* [TASK BRIEF]
Copy out the part of the data that opens with the line containing "Expand the Custom Email 1 section" and closes with the line containing "Action: click(430, 572)", shifting every coordinate in the answers by -110. Keep every line of that part and leave the pictures out.

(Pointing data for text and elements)
'''

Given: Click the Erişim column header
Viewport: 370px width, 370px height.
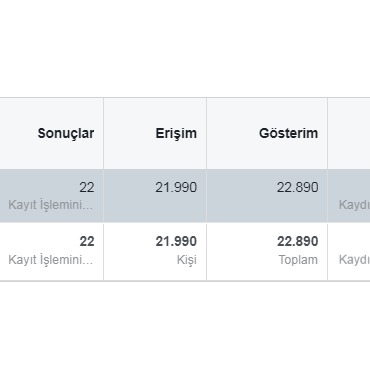Looking at the screenshot, I should click(176, 133).
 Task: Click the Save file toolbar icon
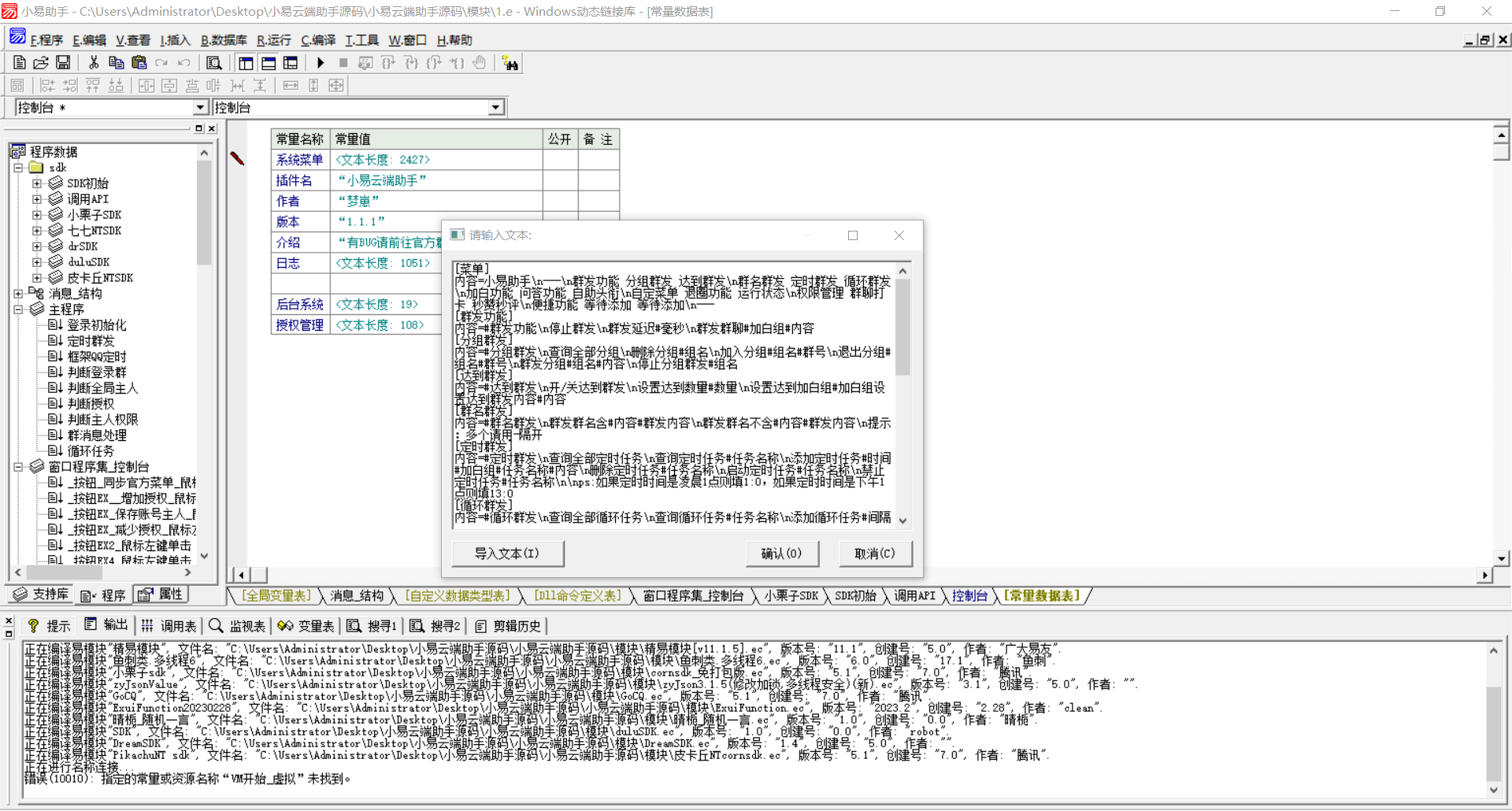point(63,63)

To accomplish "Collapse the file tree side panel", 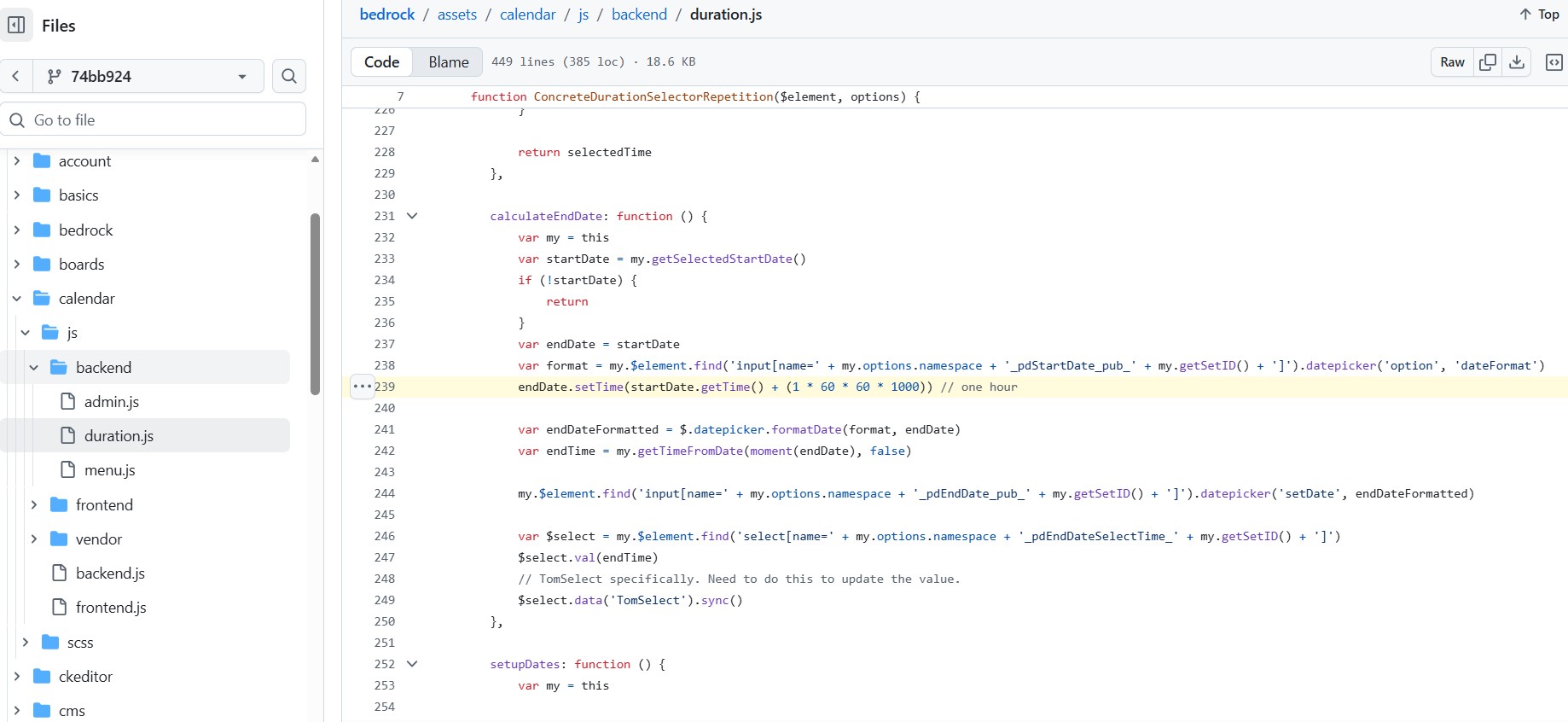I will [16, 25].
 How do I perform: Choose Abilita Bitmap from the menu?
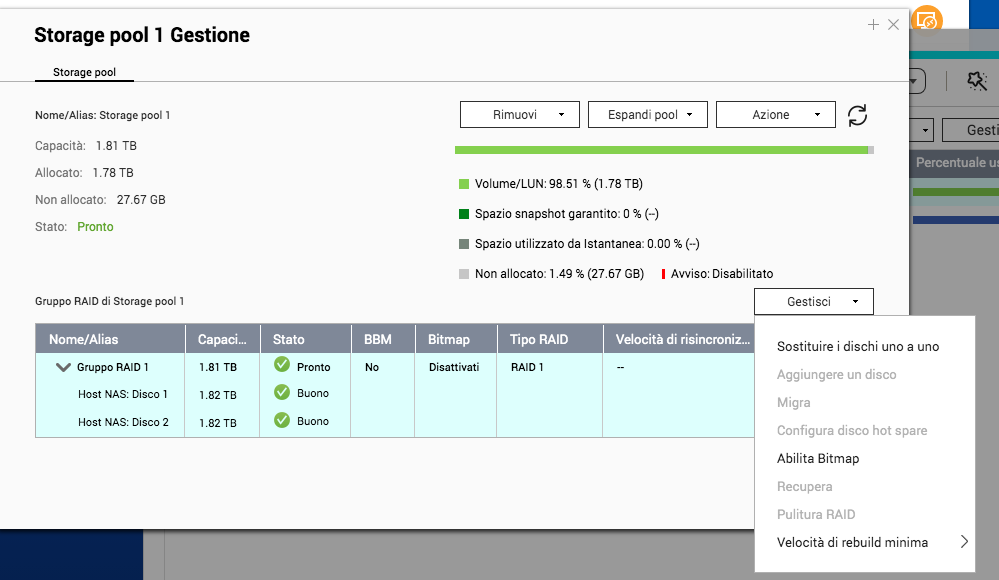pyautogui.click(x=818, y=458)

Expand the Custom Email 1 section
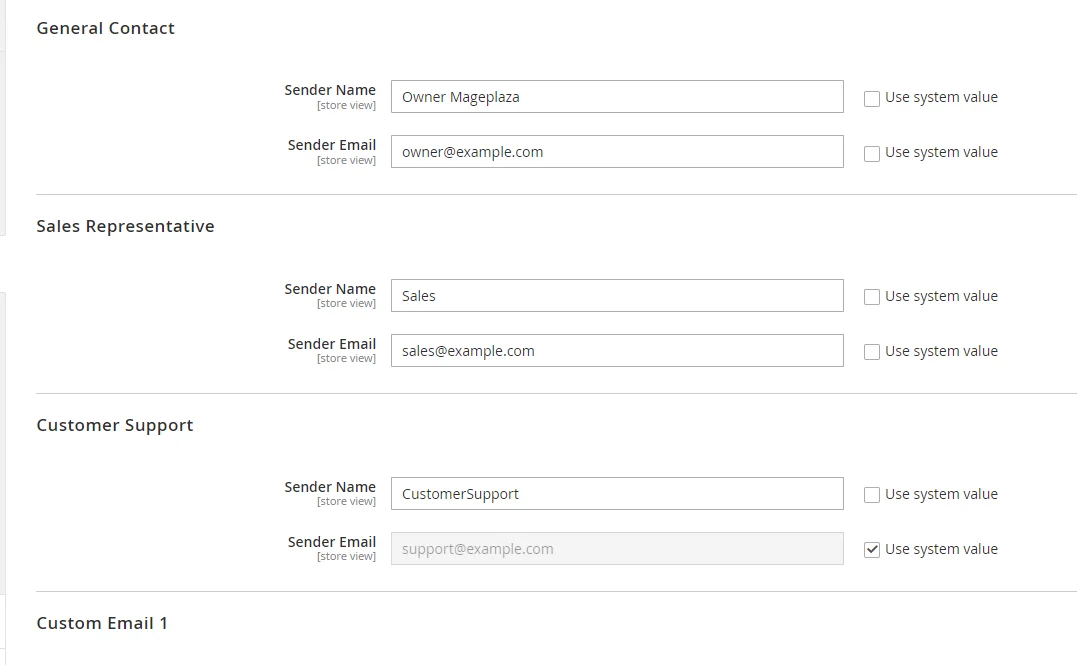coord(102,623)
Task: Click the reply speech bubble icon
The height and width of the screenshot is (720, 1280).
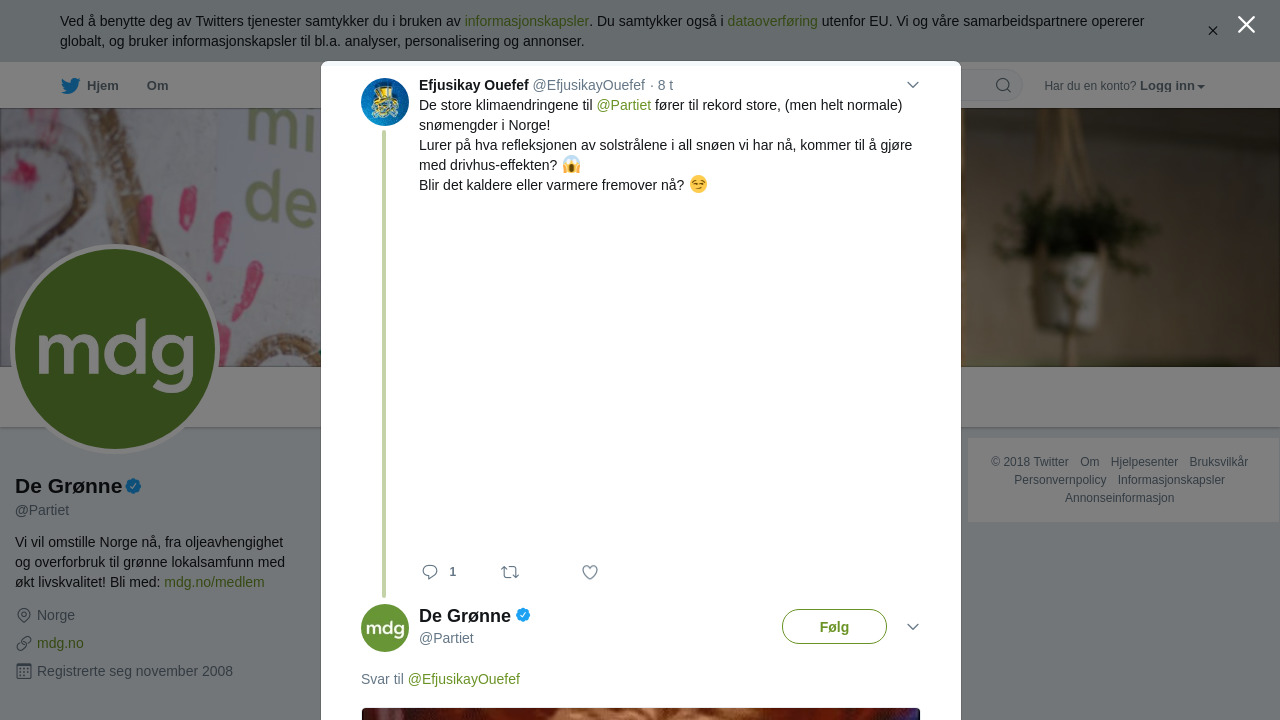Action: click(430, 572)
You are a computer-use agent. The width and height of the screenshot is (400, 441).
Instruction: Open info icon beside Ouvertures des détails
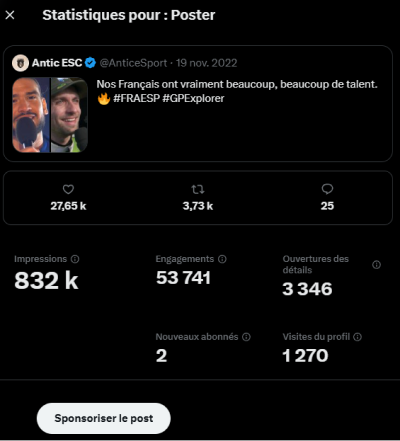(x=376, y=265)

'''

* [IN RESPONSE]
Expand the Custom Email 1 section
coord(-8,513)
Task: Click the reply speech bubble icon
The height and width of the screenshot is (720, 1280).
Action: click(320, 462)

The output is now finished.